In many Jewish communities, there is a custom to decorate homes and synagogues with flowers on Shavuot. Some synagogues decorate the bimah with a canopy of flowers and plants reminiscent of a ḥuppah, as the giving of the Torah is metaphorically seen as a marriage between the Torah and the people of Israel.

The Maharil was the first to mention the custom of scattering roses and other fragrant blossoms on the synagogue floor as an expression of joy during the festival. The Magen Abraham noted the customary placement of trees in synagogues, though the Vilna Gaon discouraged this practice, deeming it an imitation of Christian practice on Pentecost.

Isaiah Hurwitz, in his Shelah, described a custom in Safed where the gabbai distributed fragrant weeds to every individual during the morning service on Shavuot, while the ḥazzan recited Ha-El be-ta'atzumot. In the Land of Israel, flowers were historically also distributed to congregants as they departed from Passover eve services.

One common explanation for these traditions is that Shavuot is designated as the judgment day of trees in the Talmud. Another is the Midrash that Mount Sinai blossomed with flowers in anticipation of the giving of the Torah on its summit.

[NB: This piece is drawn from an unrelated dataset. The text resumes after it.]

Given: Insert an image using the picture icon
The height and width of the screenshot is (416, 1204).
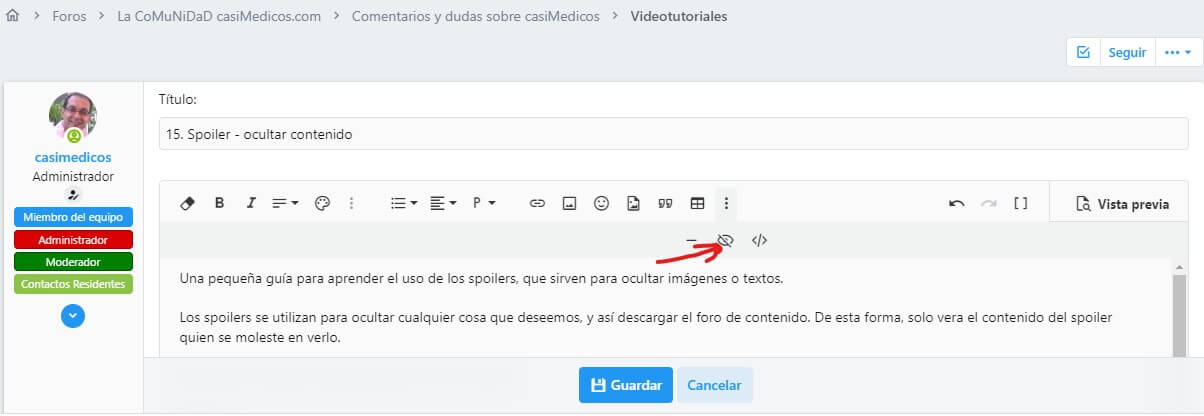Looking at the screenshot, I should coord(569,203).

== Memorial Day (Yom HaZikaron) ==
A new practice which is gaining popularity in Israel is to wear a pin of a "blood red" flower, known as דם המכבים (Blood of the Maccabees, Red Everlasting) or "Helichrysum sanguineum" on Memorial Day (Yom HaZikaron). The Hebrew name is credited to a legend that says that everywhere that a Maccabee soldier shed blood in battle, a flower would grow in that spot forever.